There are some minor discrepancies, but that should not be too worrisome. In fact, the leapfrog integrator is _symplectic_ which means that those small errors are guaranteed to not accumulate, but roughly cancel out. HMC includes a correction for those errors and as long as they are not substantial, it is able to correct for them seamlessly.
It is probably not surprising that if we make the step size too large, the assumption of approximate linearity will break down and we will see large discrepancies - in the plot below, we increased the step size roughly six times:

With the previous step size, our particle never moved much past `x = -2`, but now it moves way beyond, which would lead to non-representative samples. But the sampler can detect this, because the integrator now finds itself in a very different energy level than it "expects" - the green crosses are far from the simulated points. **Big discrepances in energy of this type are signalled as divergences**.
But we cannot just make the step size very small - with too small step size, the sampler will move slowly and require a lot of computation to provide representative samples of the posterior. During warmup, the sampler tries to find a step size that is large enough to let the sampler efficiently simulate trajectories that get it far away from the initial point while being small enough to avoid large inaccuracies. Such a step size will exist, if the curvature of the log density does not differ much from point to point.
The log of the normal density has perfectly even curvature (it's second derivative is constant) and is thus the most well behaved of densities. It is therefore easy to find a step size that works well for a normal density. But what happens if we make the curvature very uneven, e.g. by replacing the left part with a smooth but very rapid downward turn. Here, we are keeping the original (smaller) step size:

We see that the turn is sharp enough to not appear approximately linear for this step size and a discrepancy in energy is detected. There are however few things to note:
a) the highest discrepancy does not necessarily occur close the the problematic point in the goemetry
b) when the trajectory diverges, the sampler will pick the next sample among the portion of the trajectory that still looked OK.
So although the locations of samples from divergent trajectories often cluster somewhat close to the problematic region, we cannot rely on the location too much.
What happens when we instead add a ridge that is small compared to the chosen step size? One possibility is that in some iterations, the sampler will simply miss it:

But when the sampler does not step over the feature, it will result in a discrepancy in energy (and thus likely a divergent transition).

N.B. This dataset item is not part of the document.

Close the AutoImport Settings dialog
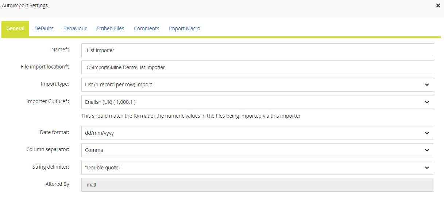444x200 pixels. (438, 5)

"Divergence" is a property of the whole trajectory - the discrepancy in energy can behave quite wildly across the trajectory and similarly to the previous case, the biggest discrepancies in energy can be in a different location than where the problematic geometry lies:

Choosing a sufficiently small step size (which can be forced by increasing `adapt_delta`) would let the sampler explore the ridge safely, however it might be to small to also explore the rest of the posterior efficiently. If that happens, Stan will let you know, because overly small step size manifests as reaching the maximum allowed treedepth. During warmup, Stan tries to find a step size that is efficient while avoiding problems. You will encounter divergent transitions after warmup only if such a step size cannot be found - e.g. because different parts of the target require different step sizes (as in this case), or if there is a discontinuity or numerical inaccuracy in the log density which manifests at all step sizes, or for a myriad of other reasons. In any case, unlike many other samplers, HMC will not hide the problems from you.